# WORK REQUIRED
Reproduce the whole listing that follows, exactly as it stands.

(LISTED ENTRIES begins)

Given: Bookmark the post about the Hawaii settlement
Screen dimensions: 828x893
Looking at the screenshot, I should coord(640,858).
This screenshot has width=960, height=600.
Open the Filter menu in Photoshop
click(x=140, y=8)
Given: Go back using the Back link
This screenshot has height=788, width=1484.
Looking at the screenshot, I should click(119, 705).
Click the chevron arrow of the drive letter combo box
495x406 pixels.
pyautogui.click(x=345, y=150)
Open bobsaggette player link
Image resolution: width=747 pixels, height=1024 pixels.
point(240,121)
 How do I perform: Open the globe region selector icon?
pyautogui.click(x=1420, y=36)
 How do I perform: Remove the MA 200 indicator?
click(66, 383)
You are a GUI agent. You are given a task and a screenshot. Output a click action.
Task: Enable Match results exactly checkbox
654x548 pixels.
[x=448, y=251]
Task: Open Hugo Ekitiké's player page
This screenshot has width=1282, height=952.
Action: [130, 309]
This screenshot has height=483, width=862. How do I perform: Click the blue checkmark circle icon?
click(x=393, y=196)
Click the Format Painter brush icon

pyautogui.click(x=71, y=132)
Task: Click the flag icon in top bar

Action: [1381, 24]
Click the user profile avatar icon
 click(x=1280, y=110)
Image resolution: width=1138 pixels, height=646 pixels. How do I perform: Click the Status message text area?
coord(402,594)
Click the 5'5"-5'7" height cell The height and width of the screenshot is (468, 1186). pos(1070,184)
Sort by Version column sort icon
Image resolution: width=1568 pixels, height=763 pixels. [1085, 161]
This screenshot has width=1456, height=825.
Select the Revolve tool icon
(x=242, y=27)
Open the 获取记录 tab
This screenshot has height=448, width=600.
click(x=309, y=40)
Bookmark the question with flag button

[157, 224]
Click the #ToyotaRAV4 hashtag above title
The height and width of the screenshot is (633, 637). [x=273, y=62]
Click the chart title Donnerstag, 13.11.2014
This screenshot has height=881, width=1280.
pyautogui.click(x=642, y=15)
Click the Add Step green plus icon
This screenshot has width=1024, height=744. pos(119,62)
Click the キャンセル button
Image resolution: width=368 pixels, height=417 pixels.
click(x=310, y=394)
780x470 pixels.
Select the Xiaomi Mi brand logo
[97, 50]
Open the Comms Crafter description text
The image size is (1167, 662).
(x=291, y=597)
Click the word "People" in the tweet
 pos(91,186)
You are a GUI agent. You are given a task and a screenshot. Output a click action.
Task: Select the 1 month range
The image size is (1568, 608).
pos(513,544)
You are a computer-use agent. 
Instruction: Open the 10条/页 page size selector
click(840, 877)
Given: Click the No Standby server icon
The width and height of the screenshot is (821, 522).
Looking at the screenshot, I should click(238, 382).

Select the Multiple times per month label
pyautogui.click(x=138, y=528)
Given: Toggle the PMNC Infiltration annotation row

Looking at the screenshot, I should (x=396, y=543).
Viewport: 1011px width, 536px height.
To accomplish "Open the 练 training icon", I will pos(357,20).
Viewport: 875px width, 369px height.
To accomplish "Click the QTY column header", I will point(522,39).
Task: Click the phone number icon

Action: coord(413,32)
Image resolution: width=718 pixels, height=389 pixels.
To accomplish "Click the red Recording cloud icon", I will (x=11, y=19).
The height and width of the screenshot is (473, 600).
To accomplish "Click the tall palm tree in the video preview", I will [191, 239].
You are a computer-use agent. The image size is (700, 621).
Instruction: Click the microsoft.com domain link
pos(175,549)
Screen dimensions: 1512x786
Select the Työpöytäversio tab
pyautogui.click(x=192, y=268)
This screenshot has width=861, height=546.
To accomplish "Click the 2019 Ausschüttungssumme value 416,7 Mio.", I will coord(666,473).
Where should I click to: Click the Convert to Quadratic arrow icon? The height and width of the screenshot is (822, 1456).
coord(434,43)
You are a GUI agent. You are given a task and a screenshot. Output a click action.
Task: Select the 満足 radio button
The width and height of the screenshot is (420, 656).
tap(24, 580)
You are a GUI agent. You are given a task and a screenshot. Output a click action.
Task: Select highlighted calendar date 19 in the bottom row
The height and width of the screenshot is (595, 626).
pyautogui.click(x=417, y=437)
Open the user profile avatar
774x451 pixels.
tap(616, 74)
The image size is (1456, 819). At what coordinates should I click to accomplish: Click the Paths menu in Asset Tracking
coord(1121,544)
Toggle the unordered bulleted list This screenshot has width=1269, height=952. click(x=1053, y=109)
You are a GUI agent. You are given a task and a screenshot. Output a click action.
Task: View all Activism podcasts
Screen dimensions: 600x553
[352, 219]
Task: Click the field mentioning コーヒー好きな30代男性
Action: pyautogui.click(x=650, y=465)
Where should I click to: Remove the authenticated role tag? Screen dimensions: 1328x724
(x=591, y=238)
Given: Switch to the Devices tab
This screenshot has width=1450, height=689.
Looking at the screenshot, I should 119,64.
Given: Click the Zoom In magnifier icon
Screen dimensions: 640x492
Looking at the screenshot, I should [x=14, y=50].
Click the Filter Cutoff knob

(LISTED ENTRIES ends)

# RESULT FOR THIS TASK
Given: Bookmark the post about the Hawaii settlement
Screen dimensions: 828x893
Looking at the screenshot, I should coord(640,858).
This screenshot has width=960, height=600.
Open the Filter menu in Photoshop
click(x=140, y=8)
Given: Go back using the Back link
This screenshot has height=788, width=1484.
Looking at the screenshot, I should click(119, 705).
Click the chevron arrow of the drive letter combo box
495x406 pixels.
pyautogui.click(x=345, y=150)
Open bobsaggette player link
Image resolution: width=747 pixels, height=1024 pixels.
point(240,121)
 How do I perform: Open the globe region selector icon?
pyautogui.click(x=1420, y=36)
 How do I perform: Remove the MA 200 indicator?
click(66, 383)
You are a GUI agent. You are given a task and a screenshot. Output a click action.
Task: Enable Match results exactly checkbox
654x548 pixels.
[x=448, y=251]
Task: Open Hugo Ekitiké's player page
This screenshot has width=1282, height=952.
Action: [130, 309]
This screenshot has height=483, width=862. How do I perform: Click the blue checkmark circle icon?
click(x=393, y=196)
Click the Format Painter brush icon

pyautogui.click(x=71, y=132)
Task: Click the flag icon in top bar

Action: [1381, 24]
Click the user profile avatar icon
 click(x=1280, y=110)
Image resolution: width=1138 pixels, height=646 pixels. How do I perform: Click the Status message text area?
coord(402,594)
Click the 5'5"-5'7" height cell The height and width of the screenshot is (468, 1186). pos(1070,184)
Sort by Version column sort icon
Image resolution: width=1568 pixels, height=763 pixels. [1085, 161]
This screenshot has width=1456, height=825.
Select the Revolve tool icon
(x=242, y=27)
Open the 获取记录 tab
This screenshot has height=448, width=600.
click(x=309, y=40)
Bookmark the question with flag button

[157, 224]
Click the #ToyotaRAV4 hashtag above title
The height and width of the screenshot is (633, 637). [x=273, y=62]
Click the chart title Donnerstag, 13.11.2014
This screenshot has height=881, width=1280.
pyautogui.click(x=642, y=15)
Click the Add Step green plus icon
This screenshot has width=1024, height=744. pos(119,62)
Click the キャンセル button
Image resolution: width=368 pixels, height=417 pixels.
click(x=310, y=394)
780x470 pixels.
Select the Xiaomi Mi brand logo
[97, 50]
Open the Comms Crafter description text
The image size is (1167, 662).
(x=291, y=597)
Click the word "People" in the tweet
 pos(91,186)
You are a GUI agent. You are given a task and a screenshot. Output a click action.
Task: Select the 1 month range
The image size is (1568, 608).
pos(513,544)
You are a computer-use agent. 
Instruction: Open the 10条/页 page size selector
click(840, 877)
Given: Click the No Standby server icon
The width and height of the screenshot is (821, 522).
Looking at the screenshot, I should click(238, 382).

Select the Multiple times per month label
pyautogui.click(x=138, y=528)
Given: Toggle the PMNC Infiltration annotation row

Looking at the screenshot, I should (x=396, y=543).
Viewport: 1011px width, 536px height.
To accomplish "Open the 练 training icon", I will pos(357,20).
Viewport: 875px width, 369px height.
To accomplish "Click the QTY column header", I will point(522,39).
Task: Click the phone number icon

Action: coord(413,32)
Image resolution: width=718 pixels, height=389 pixels.
To accomplish "Click the red Recording cloud icon", I will (x=11, y=19).
The height and width of the screenshot is (473, 600).
To accomplish "Click the tall palm tree in the video preview", I will [191, 239].
You are a computer-use agent. The image size is (700, 621).
Instruction: Click the microsoft.com domain link
pos(175,549)
Screen dimensions: 1512x786
Select the Työpöytäversio tab
pyautogui.click(x=192, y=268)
This screenshot has width=861, height=546.
To accomplish "Click the 2019 Ausschüttungssumme value 416,7 Mio.", I will coord(666,473).
Where should I click to: Click the Convert to Quadratic arrow icon? The height and width of the screenshot is (822, 1456).
coord(434,43)
You are a GUI agent. You are given a task and a screenshot. Output a click action.
Task: Select the 満足 radio button
The width and height of the screenshot is (420, 656).
tap(24, 580)
You are a GUI agent. You are given a task and a screenshot. Output a click action.
Task: Select highlighted calendar date 19 in the bottom row
The height and width of the screenshot is (595, 626).
pyautogui.click(x=417, y=437)
Open the user profile avatar
774x451 pixels.
tap(616, 74)
The image size is (1456, 819). At what coordinates should I click to accomplish: Click the Paths menu in Asset Tracking
coord(1121,544)
Toggle the unordered bulleted list This screenshot has width=1269, height=952. click(x=1053, y=109)
You are a GUI agent. You are given a task and a screenshot. Output a click action.
Task: View all Activism podcasts
Screen dimensions: 600x553
[352, 219]
Task: Click the field mentioning コーヒー好きな30代男性
Action: pyautogui.click(x=650, y=465)
Where should I click to: Remove the authenticated role tag? Screen dimensions: 1328x724
(x=591, y=238)
Given: Switch to the Devices tab
This screenshot has width=1450, height=689.
Looking at the screenshot, I should 119,64.
Given: Click the Zoom In magnifier icon
Screen dimensions: 640x492
Looking at the screenshot, I should [x=14, y=50].
Click the Filter Cutoff knob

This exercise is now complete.